The Jan. 12 closing of the Englewood STI Specialty Clinic, 641 W. 63rd Street, means that Englewood residents with the wherewithal will have to pay for HIV testing, treatment of sexually transmitted diseases and birth control services that the city had been providing for free.
The shuttered clinic was located in the basement of a building that houses the University of Illinois at Chicago Miles Square Health Center and a Howard Brown clinic. Both offer comprehensive health care with a sliding scale of fees based on a patient’s ability to pay.
The other three city-run STI clinics are located in Austin, Lake View and Roseland.
“We have new partners at that same Englewood location, so there isn’t a shortage of service…We only offered HIV services. They offer comprehensive primary care and reproductive care,” said Health Department spokesperson Anel Ruiz.
“If they can pay, they will be asked to pay. But no one will be turned away for an inability to pay.”
Local Ald. Ray Lopez (15th) played down the impact on Englewood residents.
“My experience with Howard Brown, which has been a staple in the LGBTQ community, is that they do take payments, but on a sliding scale. They’ve always been willing to work with people,” Lopez said.
“If we had no community partners helping us pick up where the federal government is pulling back, this would be a travesty. However, Howard Brown and Miles Square are committed to keeping these testing opportunities available to people on the South Side.”
Lopez said he knows first-hand how traumatic it can be to be forced to leave your neighborhood to get tested for HIV.
“When I was 21, I had to go on a train by myself to the Howard Brown clinic in Uptown,” Lopez said.
“The fact that these clinics are committed to being on the South Side is an absolute benefit to the neighborhood.”

## RECORDS
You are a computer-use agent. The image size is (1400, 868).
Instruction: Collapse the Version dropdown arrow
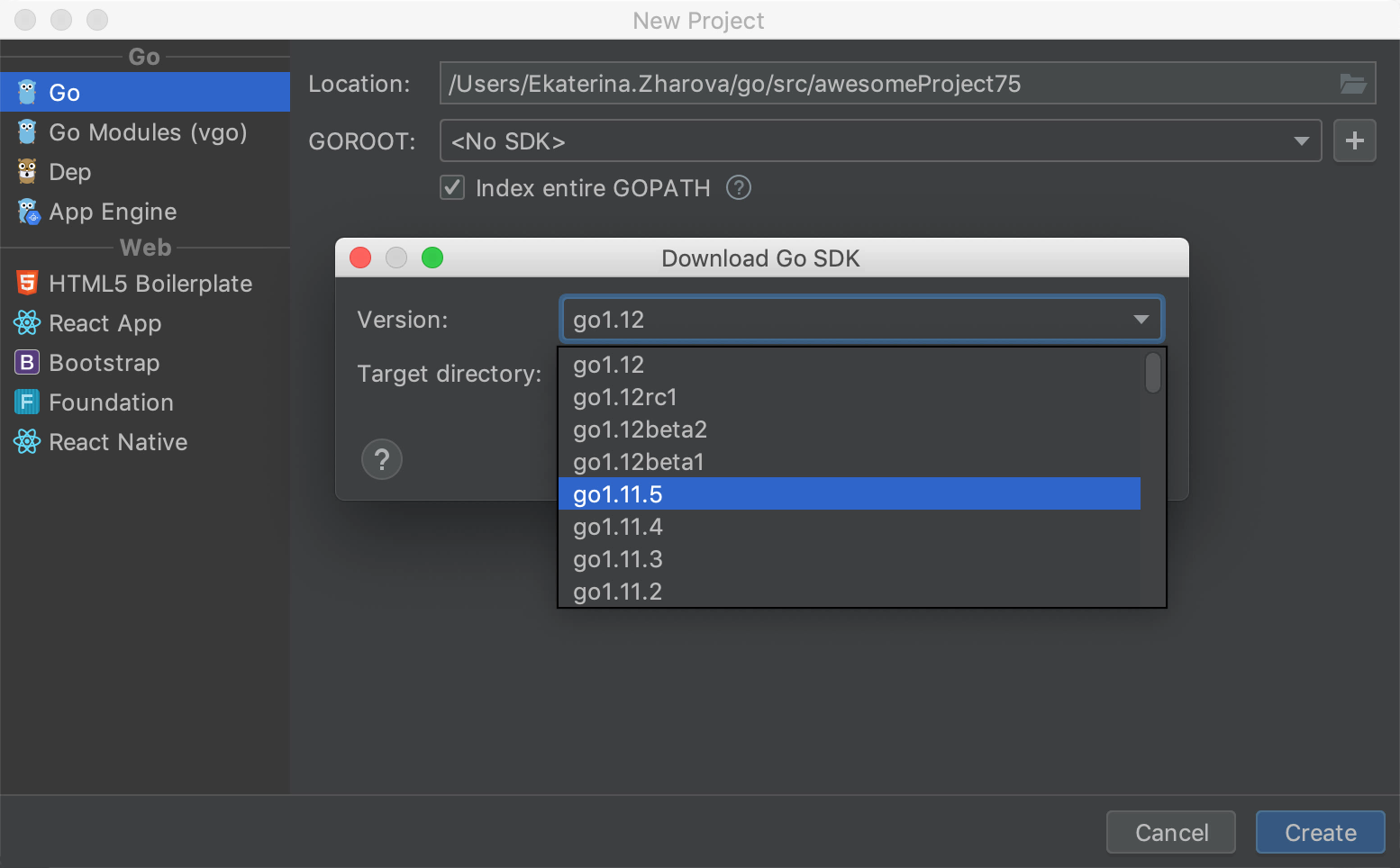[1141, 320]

* * *

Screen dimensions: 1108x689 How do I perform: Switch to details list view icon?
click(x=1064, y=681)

--

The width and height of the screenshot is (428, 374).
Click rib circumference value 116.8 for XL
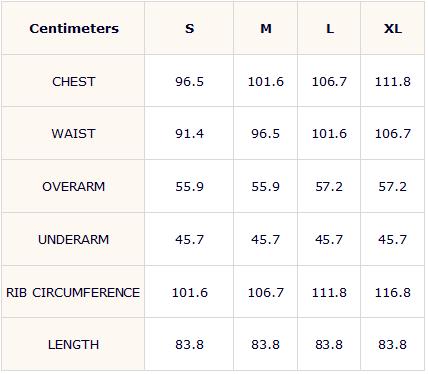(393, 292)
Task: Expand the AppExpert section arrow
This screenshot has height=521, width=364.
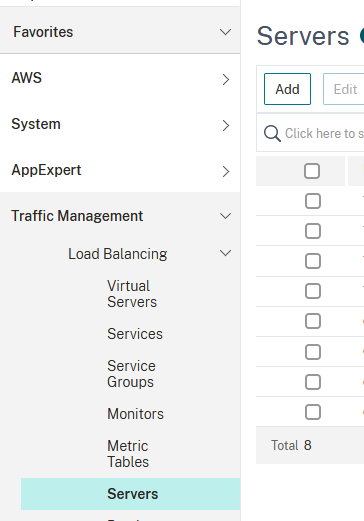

## TASK SET
a – List the free services named in the article on the Englewood clinic closing that the city had provided at the shuttered clinic.
b – Carry on the article about the Englewood clinic closing from its final sentence.

## EXERCISE RESPONSES
a – HIV testing, treatment of sexually transmitted diseases, and birth control services.

b –
Ruiz argued that Chicago is a victim of its own success when it comes to combating HIV.
In 2016, the city reached a new low of 839 new HIV infections, down from 1,850 new HIV cases in 2001.
“We have those great results, coupled with the fact that the CDC [Centers for Disease Control] adjusted their funding formula for HIV prevention and surveillance. As a result, we saw a reduction of $2.5 million [in federal funding] from the year before,” Ruiz said.
Ruiz acknowledged that Chicago still has a long way to go, particularly among African-Americans.
Blacks accounted for 58.5 percent of newly-diagnosed cases of HIV and 56.4 percent of AIDS diagnoses, she said.
Last fall, Mayor Rahm Emanuel embraced an ambitious plan aimed at eliminating new diagnoses of HIV in Chicago and across the state over the next decade.
The partnership between the city and state Departments of Public Health, 10 community organizations hospitals was appropriately called “Getting to Zero.”
It has two main goals: To increase the use of prevention medications among the most vulnerable to the disease and ensure that 70 percent of all people living with HIV receive the medication they need to reduce the “viral load” that officials said “significantly reduces the risk of transmission.”